When you choose technologies, you also need to consider the personas that they will serve. We often ask, how will this security tool address the threat? But you also have to look at it in reverse. How is your staff using the information? Different people use information in different ways to meet the requirements of their jobs. As technology evolves, leaders must consider how they are enabling different personas with security analytics tools.
MeriTalk: What difficulties do agencies encounter by using legacy SIEM platforms to collect and monitor their logs? How can Databricks help agencies go beyond traditional SIEM?
Merza: Legacy security tools such as SIEMs, SOARs, and compliance reporting tools fall into two major categories: data warehouses and data lakes. Data warehouses are good at transactional logic and applying governance models to data sets. But they can’t deal with today’s large volumes of data. They also require schematization and normalization of data, so they can only look at specific kinds of data sets. Today’s security operations use unstructured, semi-structured, or binary data – and data warehouses are ill suited for that.
Because of the limitations of legacy tools, data lakes emerged. Using cheap batch storage, they let you bring in semi or unstructured data and run ML operations on top. But they are poor at transactional logic; some people call them data swamps.

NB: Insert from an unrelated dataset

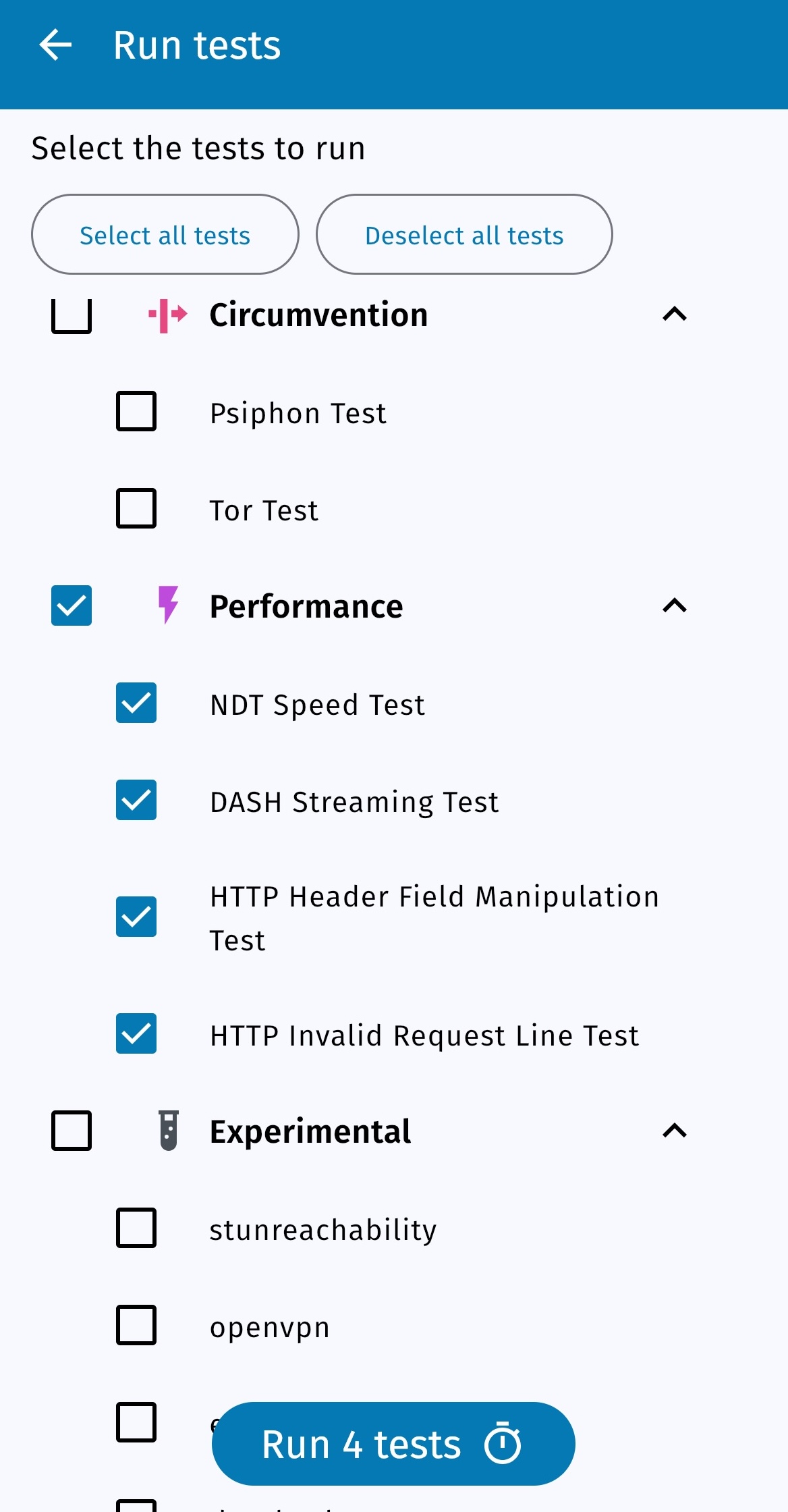Image resolution: width=788 pixels, height=1512 pixels.
Task: Toggle the Performance group checkbox
Action: (x=72, y=605)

Using both of these technologies can create data silos. You have disparate governance models to apply and can’t have consistency in use cases. For example, if you have a credential abuse use case and detect credential-based threats, do you apply that in your SIEM, which is based on a relational database, or in your user behavior analytics platform, which is built on a data warehouse? What does this do to scale or governance? Everything becomes more complicated.
In an ideal world, you want a simple system that combines the best of both technologies. And that system must be open because the ecosystem is very complex; agencies are using a hundred-plus technologies. It also needs transactional and governance model capabilities. It must scale regardless of the volume and type of data sets, and it needs to be multi-cloud native.
Databricks calls this scalable, open, collaborative platform the Lakehouse, which combines what data lakes and data warehouses do best. Agencies can do transactional logic, have superior governance, and massive scale for all sorts of data sets – not just for cybersecurity, but any number of data-driven use cases. This capability is core to any data analytics and AI capability that an organization would want.
MeriTalk: What are the advantages of working with Databricks to fulfil the requirements of M-21-31?
Merza: Number one, Databricks’ pricing model is driven by what you use or analyze and not what you collect and store. This helps agencies operate within the same cost envelope that they are operating in today. Number two, Databricks is built on open-source technologies. Number three, Databricks scales to accommodate massive data volumes, and because of our pricing model, agencies don’t have to worry about paying more.
Also, Databricks’ ability to do ML and AI lets you detect more sophisticated threats and do analytical automation. You can do better analytics and faster detection with the same number of people and the same processes.
Because Databricks integrates with a wide range of data sources, developer tools, and partner solutions, agencies can start achieving M-21-31 maturity without having to throw away their processes or forklift everything.
Databricks is multi-cloud; it’s native to all major cloud service providers. A lot of large government agencies have infrastructure in multiple clouds, and they need to do logging in all of them. It’s impractical to bring all that data back into one cloud because egress costs are very high. Databricks enables agencies to analyze the data where it lives. It doesn’t sound like much, but it is huge from a cost and operations perspective.